#### Work instruction:
Could you transcribe every record below exactly as it stands?

#### The data:

========

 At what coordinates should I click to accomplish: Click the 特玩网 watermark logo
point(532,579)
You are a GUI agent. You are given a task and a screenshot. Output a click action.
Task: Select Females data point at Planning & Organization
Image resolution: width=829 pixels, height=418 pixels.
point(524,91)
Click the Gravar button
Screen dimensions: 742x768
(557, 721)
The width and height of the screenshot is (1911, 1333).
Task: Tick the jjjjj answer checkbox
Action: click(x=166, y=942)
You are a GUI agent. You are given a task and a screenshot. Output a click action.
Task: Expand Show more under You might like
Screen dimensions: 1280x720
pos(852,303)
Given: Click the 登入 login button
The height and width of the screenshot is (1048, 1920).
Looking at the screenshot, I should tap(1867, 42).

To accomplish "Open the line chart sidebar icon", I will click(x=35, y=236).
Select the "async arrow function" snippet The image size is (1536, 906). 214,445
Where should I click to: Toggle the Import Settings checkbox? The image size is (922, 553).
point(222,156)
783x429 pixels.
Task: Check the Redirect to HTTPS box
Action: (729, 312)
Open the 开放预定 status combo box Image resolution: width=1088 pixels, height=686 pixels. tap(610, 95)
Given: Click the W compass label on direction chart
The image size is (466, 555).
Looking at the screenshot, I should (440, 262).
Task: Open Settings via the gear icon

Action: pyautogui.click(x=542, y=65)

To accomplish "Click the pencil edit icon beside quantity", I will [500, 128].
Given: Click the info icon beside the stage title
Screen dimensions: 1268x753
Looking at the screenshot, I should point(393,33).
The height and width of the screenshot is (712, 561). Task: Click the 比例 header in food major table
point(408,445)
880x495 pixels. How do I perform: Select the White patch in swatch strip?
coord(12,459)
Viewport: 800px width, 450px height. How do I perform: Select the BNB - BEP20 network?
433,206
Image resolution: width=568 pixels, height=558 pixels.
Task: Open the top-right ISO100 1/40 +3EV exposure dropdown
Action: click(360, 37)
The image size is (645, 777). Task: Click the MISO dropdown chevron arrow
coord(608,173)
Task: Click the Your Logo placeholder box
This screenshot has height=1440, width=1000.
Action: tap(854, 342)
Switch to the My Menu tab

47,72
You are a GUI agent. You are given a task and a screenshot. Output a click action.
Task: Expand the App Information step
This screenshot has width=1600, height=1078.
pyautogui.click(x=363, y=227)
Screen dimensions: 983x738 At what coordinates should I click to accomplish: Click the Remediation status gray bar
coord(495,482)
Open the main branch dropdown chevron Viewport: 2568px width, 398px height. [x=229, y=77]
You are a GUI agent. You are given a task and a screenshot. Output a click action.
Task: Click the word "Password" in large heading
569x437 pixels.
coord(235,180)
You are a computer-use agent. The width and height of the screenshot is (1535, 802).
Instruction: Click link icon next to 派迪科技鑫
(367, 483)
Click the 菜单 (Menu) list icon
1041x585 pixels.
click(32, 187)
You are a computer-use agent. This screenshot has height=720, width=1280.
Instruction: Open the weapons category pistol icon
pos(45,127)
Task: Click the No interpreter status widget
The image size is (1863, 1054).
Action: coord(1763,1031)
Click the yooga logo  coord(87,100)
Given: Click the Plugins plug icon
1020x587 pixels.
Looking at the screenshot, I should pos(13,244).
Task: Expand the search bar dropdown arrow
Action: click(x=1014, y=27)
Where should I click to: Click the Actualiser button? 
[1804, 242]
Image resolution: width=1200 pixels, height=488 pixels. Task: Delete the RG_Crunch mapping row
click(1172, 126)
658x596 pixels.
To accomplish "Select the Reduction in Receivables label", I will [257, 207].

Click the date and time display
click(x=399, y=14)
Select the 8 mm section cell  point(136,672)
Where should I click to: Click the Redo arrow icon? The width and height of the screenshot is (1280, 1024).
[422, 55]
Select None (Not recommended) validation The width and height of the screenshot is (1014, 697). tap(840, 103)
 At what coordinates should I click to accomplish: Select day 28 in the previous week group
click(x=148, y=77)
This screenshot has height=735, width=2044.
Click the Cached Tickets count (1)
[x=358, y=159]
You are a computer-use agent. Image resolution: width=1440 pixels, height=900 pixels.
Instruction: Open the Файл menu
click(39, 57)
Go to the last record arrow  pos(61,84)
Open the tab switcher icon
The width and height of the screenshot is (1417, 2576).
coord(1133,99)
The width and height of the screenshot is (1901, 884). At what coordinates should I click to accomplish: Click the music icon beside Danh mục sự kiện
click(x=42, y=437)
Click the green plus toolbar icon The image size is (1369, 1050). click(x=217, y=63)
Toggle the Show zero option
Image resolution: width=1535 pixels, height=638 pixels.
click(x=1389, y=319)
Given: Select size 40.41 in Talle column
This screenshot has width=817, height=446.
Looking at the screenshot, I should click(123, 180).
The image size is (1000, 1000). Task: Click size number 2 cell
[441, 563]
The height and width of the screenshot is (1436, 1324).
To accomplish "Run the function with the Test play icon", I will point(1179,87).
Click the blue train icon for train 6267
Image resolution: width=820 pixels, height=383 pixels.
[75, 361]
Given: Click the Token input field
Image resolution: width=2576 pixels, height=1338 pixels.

========

#### Response:
 At what coordinates should I click to accomplish: Click the 特玩网 watermark logo
point(532,579)
You are a GUI agent. You are given a task and a screenshot. Output a click action.
Task: Select Females data point at Planning & Organization
Image resolution: width=829 pixels, height=418 pixels.
point(524,91)
Click the Gravar button
Screen dimensions: 742x768
(557, 721)
The width and height of the screenshot is (1911, 1333).
Task: Tick the jjjjj answer checkbox
Action: click(x=166, y=942)
You are a GUI agent. You are given a task and a screenshot. Output a click action.
Task: Expand Show more under You might like
Screen dimensions: 1280x720
pos(852,303)
Given: Click the 登入 login button
The height and width of the screenshot is (1048, 1920).
Looking at the screenshot, I should tap(1867, 42).

To accomplish "Open the line chart sidebar icon", I will click(x=35, y=236).
Select the "async arrow function" snippet The image size is (1536, 906). 214,445
Where should I click to: Toggle the Import Settings checkbox? The image size is (922, 553).
point(222,156)
783x429 pixels.
Task: Check the Redirect to HTTPS box
Action: (729, 312)
Open the 开放预定 status combo box Image resolution: width=1088 pixels, height=686 pixels. tap(610, 95)
Given: Click the W compass label on direction chart
The image size is (466, 555).
Looking at the screenshot, I should (440, 262).
Task: Open Settings via the gear icon

Action: pyautogui.click(x=542, y=65)

To accomplish "Click the pencil edit icon beside quantity", I will [500, 128].
Given: Click the info icon beside the stage title
Screen dimensions: 1268x753
Looking at the screenshot, I should point(393,33).
The height and width of the screenshot is (712, 561). Task: Click the 比例 header in food major table
point(408,445)
880x495 pixels. How do I perform: Select the White patch in swatch strip?
coord(12,459)
Viewport: 800px width, 450px height. How do I perform: Select the BNB - BEP20 network?
433,206
Image resolution: width=568 pixels, height=558 pixels.
Task: Open the top-right ISO100 1/40 +3EV exposure dropdown
Action: click(360, 37)
The image size is (645, 777). Task: Click the MISO dropdown chevron arrow
coord(608,173)
Task: Click the Your Logo placeholder box
This screenshot has height=1440, width=1000.
Action: tap(854, 342)
Switch to the My Menu tab

47,72
You are a GUI agent. You are given a task and a screenshot. Output a click action.
Task: Expand the App Information step
This screenshot has width=1600, height=1078.
pyautogui.click(x=363, y=227)
Screen dimensions: 983x738 At what coordinates should I click to accomplish: Click the Remediation status gray bar
coord(495,482)
Open the main branch dropdown chevron Viewport: 2568px width, 398px height. [x=229, y=77]
You are a GUI agent. You are given a task and a screenshot. Output a click action.
Task: Click the word "Password" in large heading
569x437 pixels.
coord(235,180)
You are a computer-use agent. The width and height of the screenshot is (1535, 802).
Instruction: Click link icon next to 派迪科技鑫
(367, 483)
Click the 菜单 (Menu) list icon
1041x585 pixels.
click(32, 187)
You are a computer-use agent. This screenshot has height=720, width=1280.
Instruction: Open the weapons category pistol icon
pos(45,127)
Task: Click the No interpreter status widget
The image size is (1863, 1054).
Action: coord(1763,1031)
Click the yooga logo  coord(87,100)
Given: Click the Plugins plug icon
1020x587 pixels.
Looking at the screenshot, I should pos(13,244).
Task: Expand the search bar dropdown arrow
Action: click(x=1014, y=27)
Where should I click to: Click the Actualiser button? 
[1804, 242]
Image resolution: width=1200 pixels, height=488 pixels. Task: Delete the RG_Crunch mapping row
click(1172, 126)
658x596 pixels.
To accomplish "Select the Reduction in Receivables label", I will [257, 207].

Click the date and time display
click(x=399, y=14)
Select the 8 mm section cell  point(136,672)
Where should I click to: Click the Redo arrow icon? The width and height of the screenshot is (1280, 1024).
[422, 55]
Select None (Not recommended) validation The width and height of the screenshot is (1014, 697). tap(840, 103)
 At what coordinates should I click to accomplish: Select day 28 in the previous week group
click(x=148, y=77)
This screenshot has height=735, width=2044.
Click the Cached Tickets count (1)
[x=358, y=159]
You are a computer-use agent. Image resolution: width=1440 pixels, height=900 pixels.
Instruction: Open the Файл menu
click(39, 57)
Go to the last record arrow  pos(61,84)
Open the tab switcher icon
The width and height of the screenshot is (1417, 2576).
coord(1133,99)
The width and height of the screenshot is (1901, 884). At what coordinates should I click to accomplish: Click the music icon beside Danh mục sự kiện
click(x=42, y=437)
Click the green plus toolbar icon The image size is (1369, 1050). click(x=217, y=63)
Toggle the Show zero option
Image resolution: width=1535 pixels, height=638 pixels.
click(x=1389, y=319)
Given: Select size 40.41 in Talle column
This screenshot has width=817, height=446.
Looking at the screenshot, I should click(123, 180).
The image size is (1000, 1000). Task: Click size number 2 cell
[441, 563]
The height and width of the screenshot is (1436, 1324).
To accomplish "Run the function with the Test play icon", I will point(1179,87).
Click the blue train icon for train 6267
Image resolution: width=820 pixels, height=383 pixels.
[75, 361]
Given: Click the Token input field
Image resolution: width=2576 pixels, height=1338 pixels.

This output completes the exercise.